→ Instructions for the task: Starting with the line that contains "Open the Sine LFO waveform dropdown" and stopping after the line that contains "695x694 pixels.", copy the entries below exactly. Include nothing else.

___ Records for the task ___

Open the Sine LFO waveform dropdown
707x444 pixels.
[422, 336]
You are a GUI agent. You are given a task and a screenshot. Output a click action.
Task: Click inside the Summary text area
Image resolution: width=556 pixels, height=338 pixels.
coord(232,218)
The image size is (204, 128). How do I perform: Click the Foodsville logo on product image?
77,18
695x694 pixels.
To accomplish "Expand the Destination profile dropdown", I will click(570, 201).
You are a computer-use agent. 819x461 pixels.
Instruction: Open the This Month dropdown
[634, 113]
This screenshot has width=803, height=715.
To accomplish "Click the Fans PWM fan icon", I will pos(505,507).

___
___ Records for the task ___

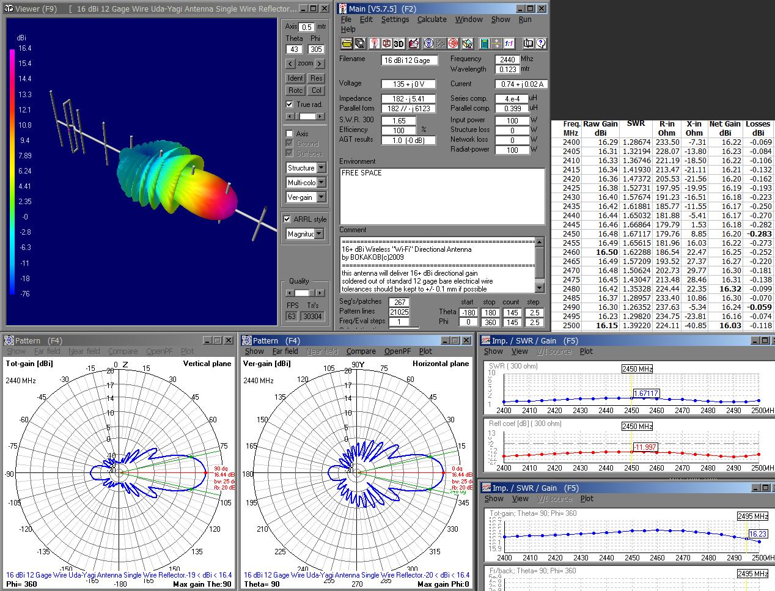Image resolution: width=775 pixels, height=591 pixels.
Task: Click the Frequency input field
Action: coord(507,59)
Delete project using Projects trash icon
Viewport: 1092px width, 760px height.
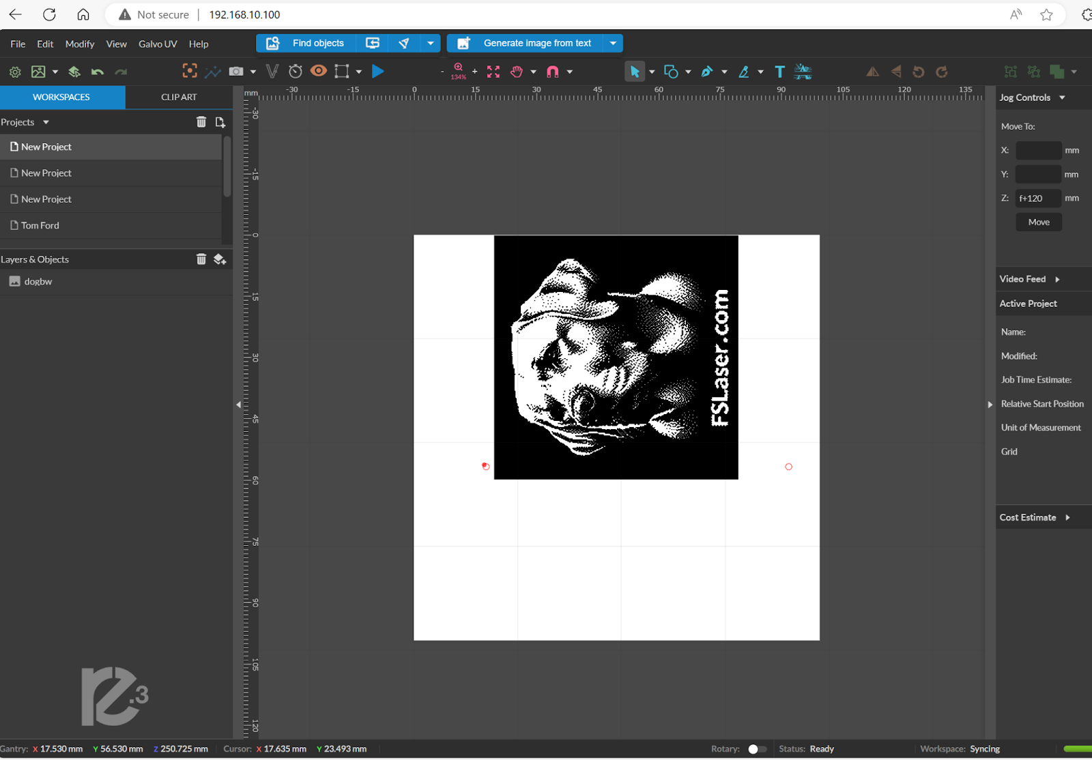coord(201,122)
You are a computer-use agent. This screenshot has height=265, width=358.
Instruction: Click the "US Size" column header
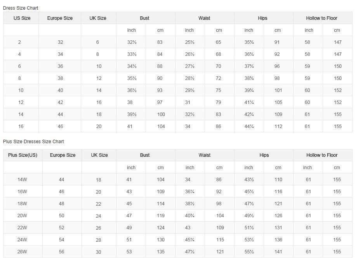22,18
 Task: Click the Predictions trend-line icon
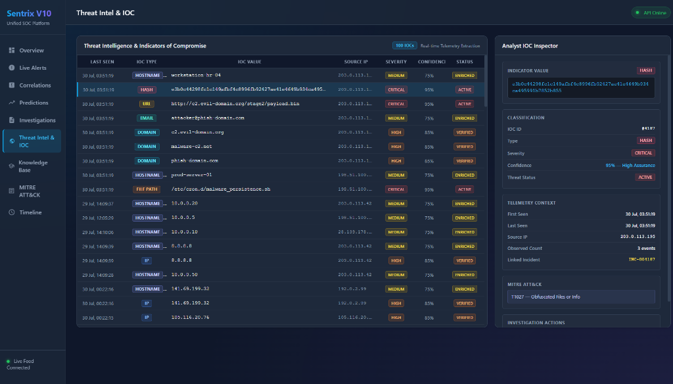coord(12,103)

___

→ Output below:
Open the Sine LFO waveform dropdown
707x444 pixels.
[422, 336]
You are a GUI agent. You are given a task and a screenshot. Output a click action.
Task: Click inside the Summary text area
Image resolution: width=556 pixels, height=338 pixels.
coord(232,218)
The image size is (204, 128). How do I perform: Click the Foodsville logo on product image?
77,18
695x694 pixels.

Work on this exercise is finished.